Seed → Growing (threshold: 3 connections)
A concept is ready to grow when it has at least three of the following:
- Connected to 1+ Related Thinkers (someone has thought seriously about this)
- Connected to 1+ Surprising Links (it resonates structurally with something from a different domain)
- Connected to 1+ Books (there's a literature behind it)
- Has a filled Description (you can articulate it in a sentence)
What "Growing" means: You've moved beyond naming the concept. You can explain it, connect it, and see where it shows up elsewhere.
Growing → Mature (threshold: 6 connections)

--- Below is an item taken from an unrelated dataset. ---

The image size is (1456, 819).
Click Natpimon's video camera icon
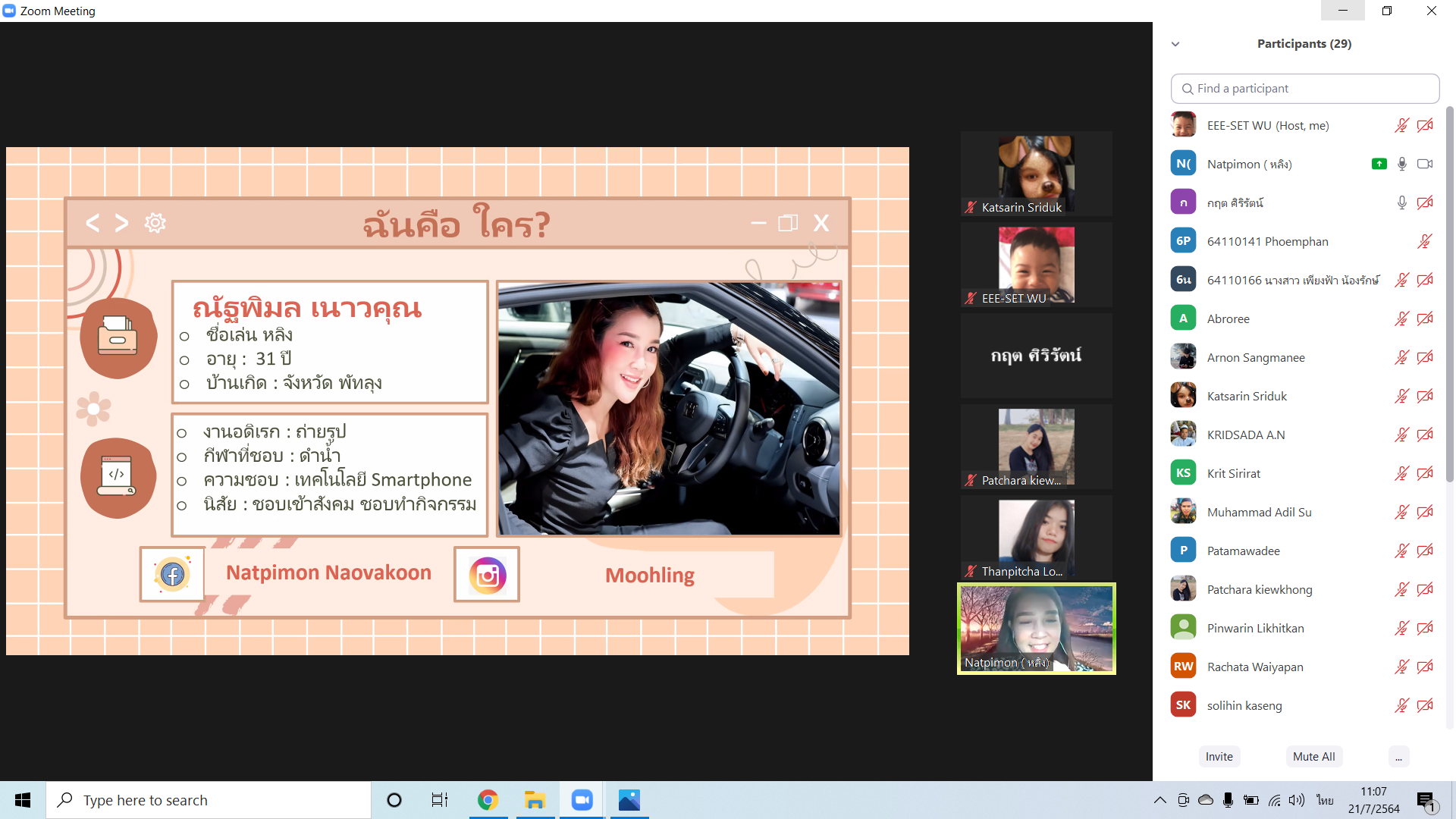click(x=1425, y=164)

A concept is ready for maturity when it has at least six total connections across all four categories. This typically means:
- 2+ Thinkers (multiple perspectives on the same idea)
- 1+ Surprising Links (cross-domain resonance confirmed)
- 1+ Books (you've read deeply into it)
- A rich Description
- It appears in a Thread in the Threads DB
What "Mature" means: This concept is load-bearing — it supports essays, connects thinkers, and generates new seeds. It's part of your intellectual infrastructure.
💭 Articles in Think DB (Draft → Revisiting → Published)
Draft → Revisiting
- The article has a clear thesis (not just notes or summaries)
- It connects to at least 2 concepts in the Concepts DB
- It has identifiable thinkers who support or challenge the argument
- There is a seedbed piece that could serve as the essay's opening or emotional hook
Revisiting → Published
- The argument has a beginning, middle, and end (not just an accumulation of points)
- It engages at least one counter-argument (not a strawman)
- It connects to a Thread — it's not an island but part of a larger intellectual project
- Someone other than you would find it interesting (the so what test)
- You've let it sit for at least one week between the last major edit and marking it Published
🌱 Seeds in The Seedbed (Inbox → Processing → Filed)
Inbox → Processing
- The seed has a clear Destination (you know which part of your system it belongs to)
- It contains an actual idea, not just a reference or quote (those go to Collected Wisdom)
Processing → Filed
- The seed has been incorporated into its destination — a concept page, an article draft, a reflection, or Collected Wisdom
- The Filed To field records where it landed
- If the seed generated a new concept or new surprising link, those have been created
When to Discard
- The seed duplicates something already in the system
- On re-reading, it doesn't spark anything — no connection, no energy
- It was context-dependent and the context has passed
🤼 Thinker Profiles (Seed → Notes → Developed)
Seed → Notes
- The profile has at least one substantive quote or key idea (not just a bio blurb)
- The thinker is connected to at least 1 concept via the Concepts DB relation
Notes → Developed
- The profile includes key works with your notes or reactions
- The thinker connects to 2+ concepts
- You can articulate what this thinker means to your thinking — not just what they said, but why it matters to your project
- The thinker appears in a Thread
The Meta-Criterion (Alexander's "Quality Without a Name")
An idea is ready to promote when removing it would leave a visible gap in the system.
If a concept disappeared and nothing else would change — no thread would weaken, no article would lose a leg — it's not ready. If its absence would be felt, it's ready to move up.